Grade, Differentiation--All Sites: What code is used to represent this field when a pathology report describes a tumor as a low grade neoplasm consistent with a specific histologic type (e.g., Low grade neoplasm consistent with carcinoid)?
Code the Grade, Differentiation field to 2 [Low grade].
Primary Site: How do we code the primary site for a malignancy that occurs in parenchyma located in an ectopic site? See discussion.
1. Patient presented with a subcutaneous nodule in right axilla. Pathologic impression by initial and reviewing pathologists is that the lesion represents a breast adenocarcinoma arising in ectopic mammary parenchyma. Subsequent breast biopsies were negative.
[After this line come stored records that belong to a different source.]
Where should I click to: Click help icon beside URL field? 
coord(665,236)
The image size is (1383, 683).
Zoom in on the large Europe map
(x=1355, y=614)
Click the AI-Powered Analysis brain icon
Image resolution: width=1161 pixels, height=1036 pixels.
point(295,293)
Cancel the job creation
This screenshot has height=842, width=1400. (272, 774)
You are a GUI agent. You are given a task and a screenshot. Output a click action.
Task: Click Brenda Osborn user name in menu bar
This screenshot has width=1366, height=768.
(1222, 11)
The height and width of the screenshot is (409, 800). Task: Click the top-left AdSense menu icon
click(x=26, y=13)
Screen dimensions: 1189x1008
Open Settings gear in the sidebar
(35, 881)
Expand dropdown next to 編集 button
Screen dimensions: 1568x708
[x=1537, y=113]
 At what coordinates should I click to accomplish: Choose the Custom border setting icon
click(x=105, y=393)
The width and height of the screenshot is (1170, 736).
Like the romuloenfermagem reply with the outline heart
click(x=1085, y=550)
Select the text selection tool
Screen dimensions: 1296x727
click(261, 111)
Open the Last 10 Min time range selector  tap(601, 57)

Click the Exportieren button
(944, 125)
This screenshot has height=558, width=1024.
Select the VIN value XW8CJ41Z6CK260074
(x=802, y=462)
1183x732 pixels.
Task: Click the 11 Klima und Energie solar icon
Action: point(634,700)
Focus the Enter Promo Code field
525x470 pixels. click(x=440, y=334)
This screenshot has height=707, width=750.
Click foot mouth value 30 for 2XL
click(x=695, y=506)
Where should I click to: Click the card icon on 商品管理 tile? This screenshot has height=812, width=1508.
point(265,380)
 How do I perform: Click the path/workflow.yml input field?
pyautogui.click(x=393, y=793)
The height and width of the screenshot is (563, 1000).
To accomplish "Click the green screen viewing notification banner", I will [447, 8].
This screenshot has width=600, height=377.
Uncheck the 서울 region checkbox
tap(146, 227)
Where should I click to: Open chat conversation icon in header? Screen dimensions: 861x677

2. Patient presented with right branchial cleft cyst. The pathologist states the cyst is a primary thyroid adenocarcinoma arising in an ectopic focus of thyroid tissue. The subsequent total thyroidectomy is negative.
Code the primary site to the location of the malignancy.
1. Code the Primary Site field to C76.1 [Axilla NOS].
2. Code the Primary Site field to C10.4 [Branchial cleft].
First Course Treatment: 1) When is Decadron (Dexamethasone) coded as cancer treatment? 2) When Decadron is given to a patient with multiple myeloma, is it coded as treatment only if given in combination with chemotherapy? See discussion.
SEER Book 8 states that Decadron is an important therapeutic agent for treatment of multiple myeloma. In the Abstracting and Coding Guide for the Hematopoietic Diseases, Decadron is a hormonal treatment for multiple myeloma "when given as part of a chemotherapy regimen".
For cases diagnosed 1/1/2003 and after:
1. Code hormone therapy to 01. Code any therapy administered to treat cancer tissue that achieves its effect on cancer tissue through a change in the hormone balance in the hormone therapy field. Decadron is coded for leukemias, lymphomas and multiple myelomas primaries. It is coded for other sites only when stated to be cancer-directed treatment.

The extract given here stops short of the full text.